Vom Aussterben bedroht

Noch gibt es sie, die lokalen Buchhandlungen. Ihre Zukunft hängt auch von den Studierenden ab.

25. November 2015

«Das alte Problem mit der Online-Konkurrenz», seufzt Helene Lehmann, die Besitzerin von Calligramme, einem kleinen Buchladen im Niederdorf. Dabei zündet sie sich eine Zigarette an. Der Rauch verteilt sich in der kleinen Buchhandlung, was dem Raum einen einzigartigen Charme verleiht. So ein Ambiente sorge bei ihr für nostalgische Gefühle, sagt Melina, die im 3. Semester Geschichte studiert.
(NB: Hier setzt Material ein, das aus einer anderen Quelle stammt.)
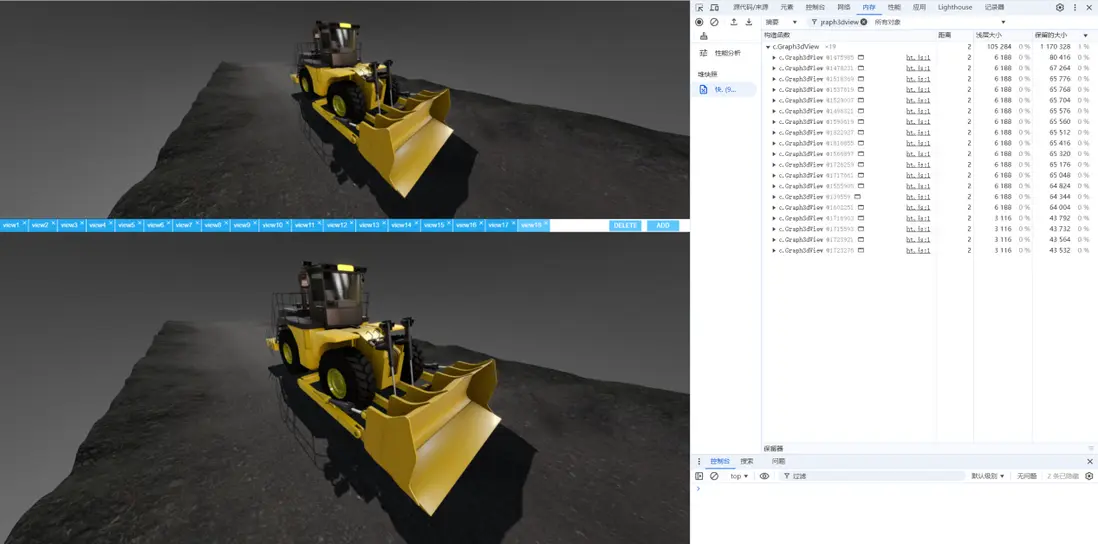Image resolution: width=1098 pixels, height=544 pixels.
Task: Toggle the console sidebar panel icon
Action: (x=699, y=476)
Deswegen halte sie sich oft und gern in kleinen Buchhandlungen auf. Trotz einiger treuer Kundinnen und Kunden sieht die Zukunftsperspektive für lokale Buchläden nicht rosig aus – das Seufzen von Lehmann kommt also nicht von ungefähr.

Schleichende Schliessungen

Christine Heiniger ist Mitbegründerin und Mitinhaberin der seit 1989 bestehenden Buchhandlung KLIO. Auch sie meint, dass sich die Lage in den letzten zehn Jahren verschlechtert habe. Es hätten schon einige fachspezifische Buchhandlungen ihre Pforten schliessen müssen. Der stetige Umsatzrückgang sei hauptsächlich der Konkurrenz durch Internetanbieter geschuldet. Die Anfang dieses Jahres beschlossene Aufhebung des Euro-Mindestkurses komme noch hinzu. Diese habe nicht nur die Export- und Tourismusbranche, sondern auch den Detailhandel getroffen. Bücher von ausländischen Internetanbietern seien dadurch im Vergleich zu den Schweizer Bücherpreisen noch billiger geworden.

Der günstigere Preis scheint auch der Hauptgrund der zunehmenden Online-Bestellungen zu sein. So besorgt sich auch Nico, Veterinärmedizinstudent im dritten Semester, seine Bücher im Internet. Der Preis sei einfach viel niedriger, und als Student müsse man halt auf sein Budget achten. Das Buch «Anatomie der Haussäugetiere» kostete ihn bei Amazon umgerechnet circa 173 Franken. Im ZSUZ-Laden hätte er trotz 10 % Rabatt rund 200 Franken bezahlen müssen.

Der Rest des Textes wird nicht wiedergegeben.